The present invention relates to an overwritable magneto-optical recording medium and a method for manufacturing the same.

[Conventional technology]

In recent years, with the demand for higher speed magneto-optical disks, there has been a demand for magneto-optical recording media that can be overwritten. For this reason, various overwriting methods have been proposed9, for example, in the literature (Appl, Phy, Letter, Vol.
49. No.8. Page 473, 1986) proposes a method of recording and erasing information using a demagnetizing field. According to this method, when erasing information,
While checking whether the bit being written turns on or not,
If a bit has been written, an erase beam is applied to the center of the written bit to erase it.
If it is not written, the above operation will not be performed.

On the other hand, when recording information, check whether there is a bit that has been written in the same way, and if there is no write bit, write a new bit, and if there is already a write bit, do nothing.
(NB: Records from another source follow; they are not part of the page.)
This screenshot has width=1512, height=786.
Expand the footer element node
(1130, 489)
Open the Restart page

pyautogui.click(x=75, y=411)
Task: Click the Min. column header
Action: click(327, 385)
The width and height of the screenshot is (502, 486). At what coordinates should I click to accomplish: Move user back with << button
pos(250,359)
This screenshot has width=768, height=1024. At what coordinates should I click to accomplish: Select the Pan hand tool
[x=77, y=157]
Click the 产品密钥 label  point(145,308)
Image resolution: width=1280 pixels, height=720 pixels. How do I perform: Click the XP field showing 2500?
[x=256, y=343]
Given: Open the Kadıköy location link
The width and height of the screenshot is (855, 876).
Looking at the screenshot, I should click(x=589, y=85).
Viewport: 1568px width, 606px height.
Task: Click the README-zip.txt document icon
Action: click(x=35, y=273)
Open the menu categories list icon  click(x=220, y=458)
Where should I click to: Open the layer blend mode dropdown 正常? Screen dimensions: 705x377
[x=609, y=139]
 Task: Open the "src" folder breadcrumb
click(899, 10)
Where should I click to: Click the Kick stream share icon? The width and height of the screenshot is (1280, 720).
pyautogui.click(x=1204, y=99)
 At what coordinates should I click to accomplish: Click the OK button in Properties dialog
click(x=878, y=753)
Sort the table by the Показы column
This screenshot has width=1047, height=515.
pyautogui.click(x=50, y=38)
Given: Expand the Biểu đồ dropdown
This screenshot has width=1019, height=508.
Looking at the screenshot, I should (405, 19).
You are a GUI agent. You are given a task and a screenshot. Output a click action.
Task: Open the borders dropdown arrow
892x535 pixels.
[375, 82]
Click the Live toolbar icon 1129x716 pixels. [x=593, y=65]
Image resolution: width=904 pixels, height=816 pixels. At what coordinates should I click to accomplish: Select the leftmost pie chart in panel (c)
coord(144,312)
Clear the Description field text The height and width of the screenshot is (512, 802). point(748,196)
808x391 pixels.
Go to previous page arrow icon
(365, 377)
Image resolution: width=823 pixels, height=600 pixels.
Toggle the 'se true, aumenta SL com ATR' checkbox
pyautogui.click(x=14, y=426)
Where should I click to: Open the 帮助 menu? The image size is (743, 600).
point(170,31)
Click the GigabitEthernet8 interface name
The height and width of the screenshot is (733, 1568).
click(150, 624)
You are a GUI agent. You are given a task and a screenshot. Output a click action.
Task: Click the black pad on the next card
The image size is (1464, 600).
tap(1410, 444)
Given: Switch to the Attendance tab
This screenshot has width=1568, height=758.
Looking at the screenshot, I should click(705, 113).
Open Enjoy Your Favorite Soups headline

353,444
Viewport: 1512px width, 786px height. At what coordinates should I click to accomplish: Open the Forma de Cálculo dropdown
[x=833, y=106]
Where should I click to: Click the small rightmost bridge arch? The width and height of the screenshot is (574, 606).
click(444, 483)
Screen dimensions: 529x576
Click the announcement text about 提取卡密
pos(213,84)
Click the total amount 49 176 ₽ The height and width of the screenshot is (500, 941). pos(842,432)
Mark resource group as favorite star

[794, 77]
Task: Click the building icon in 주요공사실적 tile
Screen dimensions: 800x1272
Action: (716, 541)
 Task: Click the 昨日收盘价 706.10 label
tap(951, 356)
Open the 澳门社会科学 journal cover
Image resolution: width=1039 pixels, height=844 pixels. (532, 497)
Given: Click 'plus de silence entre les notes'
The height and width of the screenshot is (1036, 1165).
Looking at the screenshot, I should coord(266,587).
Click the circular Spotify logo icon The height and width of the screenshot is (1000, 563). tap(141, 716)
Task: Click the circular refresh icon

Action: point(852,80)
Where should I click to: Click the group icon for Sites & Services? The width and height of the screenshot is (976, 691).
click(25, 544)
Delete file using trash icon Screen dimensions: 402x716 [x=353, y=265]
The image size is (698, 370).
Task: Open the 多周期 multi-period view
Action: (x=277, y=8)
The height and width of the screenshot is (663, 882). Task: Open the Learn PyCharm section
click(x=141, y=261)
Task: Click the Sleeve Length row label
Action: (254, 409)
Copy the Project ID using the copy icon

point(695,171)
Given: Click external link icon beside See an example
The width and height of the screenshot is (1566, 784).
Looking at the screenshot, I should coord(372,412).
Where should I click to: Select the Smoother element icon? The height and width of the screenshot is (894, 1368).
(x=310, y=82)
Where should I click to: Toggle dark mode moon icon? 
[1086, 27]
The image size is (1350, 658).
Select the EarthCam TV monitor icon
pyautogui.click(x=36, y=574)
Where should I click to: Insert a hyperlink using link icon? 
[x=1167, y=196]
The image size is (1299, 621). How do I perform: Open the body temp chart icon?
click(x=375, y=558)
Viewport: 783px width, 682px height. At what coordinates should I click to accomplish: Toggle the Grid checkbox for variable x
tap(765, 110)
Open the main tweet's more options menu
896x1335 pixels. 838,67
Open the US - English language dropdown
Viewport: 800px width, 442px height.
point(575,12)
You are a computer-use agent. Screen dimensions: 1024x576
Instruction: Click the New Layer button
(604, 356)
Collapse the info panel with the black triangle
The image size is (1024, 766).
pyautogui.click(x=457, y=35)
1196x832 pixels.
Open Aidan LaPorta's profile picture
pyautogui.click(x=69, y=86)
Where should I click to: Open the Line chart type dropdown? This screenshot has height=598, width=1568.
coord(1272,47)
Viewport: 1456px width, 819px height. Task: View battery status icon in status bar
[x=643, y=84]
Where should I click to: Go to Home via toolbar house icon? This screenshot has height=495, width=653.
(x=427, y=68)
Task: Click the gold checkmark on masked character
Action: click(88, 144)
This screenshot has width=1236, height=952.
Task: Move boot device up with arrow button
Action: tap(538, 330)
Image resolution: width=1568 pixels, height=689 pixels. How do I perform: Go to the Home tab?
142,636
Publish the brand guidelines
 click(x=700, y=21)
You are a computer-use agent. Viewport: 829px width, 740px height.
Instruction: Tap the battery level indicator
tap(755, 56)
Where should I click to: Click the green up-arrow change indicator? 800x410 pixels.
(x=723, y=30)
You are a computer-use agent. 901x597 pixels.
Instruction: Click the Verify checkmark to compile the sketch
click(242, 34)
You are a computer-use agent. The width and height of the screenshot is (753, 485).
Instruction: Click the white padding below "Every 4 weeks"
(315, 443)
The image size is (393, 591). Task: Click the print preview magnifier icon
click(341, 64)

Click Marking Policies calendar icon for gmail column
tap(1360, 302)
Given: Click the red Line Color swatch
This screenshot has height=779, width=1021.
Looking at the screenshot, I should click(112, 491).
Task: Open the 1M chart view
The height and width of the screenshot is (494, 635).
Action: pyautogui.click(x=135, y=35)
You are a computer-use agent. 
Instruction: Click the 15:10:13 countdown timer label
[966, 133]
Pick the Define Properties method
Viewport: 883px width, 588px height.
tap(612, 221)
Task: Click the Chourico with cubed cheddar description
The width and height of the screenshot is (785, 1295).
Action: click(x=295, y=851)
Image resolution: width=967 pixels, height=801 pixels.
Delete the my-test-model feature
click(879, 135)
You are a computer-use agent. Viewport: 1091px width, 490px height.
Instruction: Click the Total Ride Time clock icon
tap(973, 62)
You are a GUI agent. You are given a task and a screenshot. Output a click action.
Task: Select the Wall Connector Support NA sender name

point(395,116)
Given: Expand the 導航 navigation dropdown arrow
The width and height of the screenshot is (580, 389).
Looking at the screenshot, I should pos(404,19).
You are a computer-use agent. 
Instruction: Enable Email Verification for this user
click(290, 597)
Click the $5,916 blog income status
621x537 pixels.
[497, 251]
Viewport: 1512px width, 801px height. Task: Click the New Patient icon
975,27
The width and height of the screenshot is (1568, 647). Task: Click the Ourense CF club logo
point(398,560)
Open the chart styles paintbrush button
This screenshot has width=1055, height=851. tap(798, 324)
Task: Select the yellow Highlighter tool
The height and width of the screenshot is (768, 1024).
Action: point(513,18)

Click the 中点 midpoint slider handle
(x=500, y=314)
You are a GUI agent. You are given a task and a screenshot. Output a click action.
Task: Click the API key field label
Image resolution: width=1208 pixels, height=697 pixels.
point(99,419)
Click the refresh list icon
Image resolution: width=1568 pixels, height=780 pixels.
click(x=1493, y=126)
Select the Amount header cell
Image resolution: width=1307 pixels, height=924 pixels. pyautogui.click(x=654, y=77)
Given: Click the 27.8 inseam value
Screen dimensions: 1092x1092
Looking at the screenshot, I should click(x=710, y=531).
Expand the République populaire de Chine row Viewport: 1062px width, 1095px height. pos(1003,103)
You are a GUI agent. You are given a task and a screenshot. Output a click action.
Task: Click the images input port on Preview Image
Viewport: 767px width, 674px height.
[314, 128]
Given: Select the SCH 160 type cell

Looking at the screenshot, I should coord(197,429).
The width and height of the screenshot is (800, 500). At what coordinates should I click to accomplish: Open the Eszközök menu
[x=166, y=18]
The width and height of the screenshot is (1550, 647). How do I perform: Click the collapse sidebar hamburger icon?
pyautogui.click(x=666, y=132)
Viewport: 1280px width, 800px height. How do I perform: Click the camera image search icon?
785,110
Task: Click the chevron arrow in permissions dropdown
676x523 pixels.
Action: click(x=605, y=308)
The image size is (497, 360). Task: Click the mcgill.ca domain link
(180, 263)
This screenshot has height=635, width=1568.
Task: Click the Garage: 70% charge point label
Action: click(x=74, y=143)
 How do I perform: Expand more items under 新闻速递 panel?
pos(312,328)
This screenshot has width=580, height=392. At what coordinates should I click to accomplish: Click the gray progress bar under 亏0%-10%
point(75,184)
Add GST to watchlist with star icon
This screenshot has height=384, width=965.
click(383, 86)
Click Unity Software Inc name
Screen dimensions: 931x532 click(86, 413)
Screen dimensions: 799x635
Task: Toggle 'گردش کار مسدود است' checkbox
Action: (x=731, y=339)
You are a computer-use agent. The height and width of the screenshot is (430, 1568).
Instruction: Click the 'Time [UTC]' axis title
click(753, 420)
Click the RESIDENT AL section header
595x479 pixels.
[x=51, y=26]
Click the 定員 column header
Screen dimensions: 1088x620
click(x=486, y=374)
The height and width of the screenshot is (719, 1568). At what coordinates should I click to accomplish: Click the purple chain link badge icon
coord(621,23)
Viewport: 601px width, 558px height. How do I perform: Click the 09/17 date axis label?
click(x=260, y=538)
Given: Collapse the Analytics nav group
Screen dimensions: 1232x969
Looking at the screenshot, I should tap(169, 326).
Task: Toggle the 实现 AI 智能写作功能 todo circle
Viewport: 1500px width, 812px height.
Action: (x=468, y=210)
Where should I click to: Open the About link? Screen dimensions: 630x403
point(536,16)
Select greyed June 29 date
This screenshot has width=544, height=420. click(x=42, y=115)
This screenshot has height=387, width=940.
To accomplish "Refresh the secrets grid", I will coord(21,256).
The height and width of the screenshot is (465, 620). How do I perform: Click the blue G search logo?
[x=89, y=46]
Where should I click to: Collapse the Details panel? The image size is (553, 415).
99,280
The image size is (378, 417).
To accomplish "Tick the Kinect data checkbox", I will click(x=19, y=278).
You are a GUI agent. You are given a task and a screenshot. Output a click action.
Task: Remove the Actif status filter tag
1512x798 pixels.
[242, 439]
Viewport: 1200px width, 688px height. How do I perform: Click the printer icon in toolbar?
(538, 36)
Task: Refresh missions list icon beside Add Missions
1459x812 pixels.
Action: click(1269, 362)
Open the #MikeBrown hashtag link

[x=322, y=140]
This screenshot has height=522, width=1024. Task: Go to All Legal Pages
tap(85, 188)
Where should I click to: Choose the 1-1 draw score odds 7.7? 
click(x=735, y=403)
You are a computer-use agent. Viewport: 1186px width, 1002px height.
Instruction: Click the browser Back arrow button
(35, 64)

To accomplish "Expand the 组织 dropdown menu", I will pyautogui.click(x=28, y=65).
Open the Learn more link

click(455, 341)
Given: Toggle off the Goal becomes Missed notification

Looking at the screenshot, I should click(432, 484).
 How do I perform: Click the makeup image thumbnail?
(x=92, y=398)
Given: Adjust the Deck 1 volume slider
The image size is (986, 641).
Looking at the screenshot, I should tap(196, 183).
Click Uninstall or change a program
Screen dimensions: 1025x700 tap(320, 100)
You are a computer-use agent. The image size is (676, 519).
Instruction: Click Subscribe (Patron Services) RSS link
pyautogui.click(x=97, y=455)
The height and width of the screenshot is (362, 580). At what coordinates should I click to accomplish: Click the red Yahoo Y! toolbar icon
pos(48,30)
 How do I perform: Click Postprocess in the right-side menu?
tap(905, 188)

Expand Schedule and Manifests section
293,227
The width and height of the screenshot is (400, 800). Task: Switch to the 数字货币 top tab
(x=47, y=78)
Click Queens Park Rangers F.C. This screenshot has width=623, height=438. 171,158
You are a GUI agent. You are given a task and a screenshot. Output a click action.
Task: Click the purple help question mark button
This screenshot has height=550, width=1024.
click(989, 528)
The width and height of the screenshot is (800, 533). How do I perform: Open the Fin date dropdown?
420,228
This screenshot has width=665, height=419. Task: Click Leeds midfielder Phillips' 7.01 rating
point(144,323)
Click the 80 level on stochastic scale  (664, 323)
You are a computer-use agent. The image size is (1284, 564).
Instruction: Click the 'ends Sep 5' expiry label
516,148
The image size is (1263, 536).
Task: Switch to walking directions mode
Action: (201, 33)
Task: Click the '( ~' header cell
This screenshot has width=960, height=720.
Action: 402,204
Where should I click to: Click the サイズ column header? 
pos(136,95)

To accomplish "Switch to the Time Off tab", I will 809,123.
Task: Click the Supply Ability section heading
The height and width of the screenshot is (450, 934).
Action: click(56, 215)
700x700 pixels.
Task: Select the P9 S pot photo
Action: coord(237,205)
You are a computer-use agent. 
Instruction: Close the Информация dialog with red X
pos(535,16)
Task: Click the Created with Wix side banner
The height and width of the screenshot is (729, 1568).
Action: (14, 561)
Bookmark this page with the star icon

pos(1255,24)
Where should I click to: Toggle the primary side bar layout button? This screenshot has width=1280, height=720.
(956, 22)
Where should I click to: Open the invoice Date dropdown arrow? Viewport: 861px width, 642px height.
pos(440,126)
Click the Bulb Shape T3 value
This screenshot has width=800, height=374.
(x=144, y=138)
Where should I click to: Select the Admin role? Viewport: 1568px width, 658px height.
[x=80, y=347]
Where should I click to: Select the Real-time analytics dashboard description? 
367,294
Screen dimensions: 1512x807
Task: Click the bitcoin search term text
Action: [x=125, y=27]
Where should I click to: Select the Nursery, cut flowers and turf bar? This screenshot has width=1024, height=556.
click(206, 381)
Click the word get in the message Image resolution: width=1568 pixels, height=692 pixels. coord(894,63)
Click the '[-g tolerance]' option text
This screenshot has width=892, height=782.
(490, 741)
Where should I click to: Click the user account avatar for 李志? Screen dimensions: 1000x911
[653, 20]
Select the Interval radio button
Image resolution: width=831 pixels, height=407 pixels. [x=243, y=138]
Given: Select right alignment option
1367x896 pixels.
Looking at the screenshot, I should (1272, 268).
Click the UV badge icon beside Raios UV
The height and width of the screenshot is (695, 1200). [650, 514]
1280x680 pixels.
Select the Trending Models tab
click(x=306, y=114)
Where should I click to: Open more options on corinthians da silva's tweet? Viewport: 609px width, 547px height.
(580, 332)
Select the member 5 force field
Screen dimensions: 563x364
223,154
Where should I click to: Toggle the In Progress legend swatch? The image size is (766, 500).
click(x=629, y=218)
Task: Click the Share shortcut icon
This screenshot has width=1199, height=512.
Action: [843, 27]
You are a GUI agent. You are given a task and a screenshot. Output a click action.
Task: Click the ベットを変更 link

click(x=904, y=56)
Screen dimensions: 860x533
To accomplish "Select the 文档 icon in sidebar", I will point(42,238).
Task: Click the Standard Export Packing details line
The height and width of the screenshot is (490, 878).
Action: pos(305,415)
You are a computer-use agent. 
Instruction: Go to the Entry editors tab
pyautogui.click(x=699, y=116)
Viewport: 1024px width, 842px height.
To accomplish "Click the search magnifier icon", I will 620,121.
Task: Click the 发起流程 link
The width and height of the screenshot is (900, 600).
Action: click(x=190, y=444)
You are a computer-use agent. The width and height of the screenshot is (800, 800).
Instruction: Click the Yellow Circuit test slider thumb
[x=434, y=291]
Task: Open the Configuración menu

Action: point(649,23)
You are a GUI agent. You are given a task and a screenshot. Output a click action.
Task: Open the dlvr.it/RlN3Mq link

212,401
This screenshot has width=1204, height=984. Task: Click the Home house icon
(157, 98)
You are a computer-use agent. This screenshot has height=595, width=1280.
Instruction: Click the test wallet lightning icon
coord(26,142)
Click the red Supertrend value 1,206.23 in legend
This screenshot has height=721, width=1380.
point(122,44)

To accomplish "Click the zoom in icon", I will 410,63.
Overwriting is in progress.

However, this overwriting method has the problem that the position of the information that has already been written must be detected before rewriting the information, and the applicant has previously proposed a method that solved this problem. Unexamined Japanese Patent Publication No. 1-119941
No. 1-119942. As shown in FIG. 10, in this method, in an area other than the area of the magneto-optical recording medium where a new recording bit 1 is to be formed, the recording pulse 2 used for forming the recording bit 1 is
This method involves irradiating continuous light pulses so that erase pulses 3 with narrow pulse widths are formed.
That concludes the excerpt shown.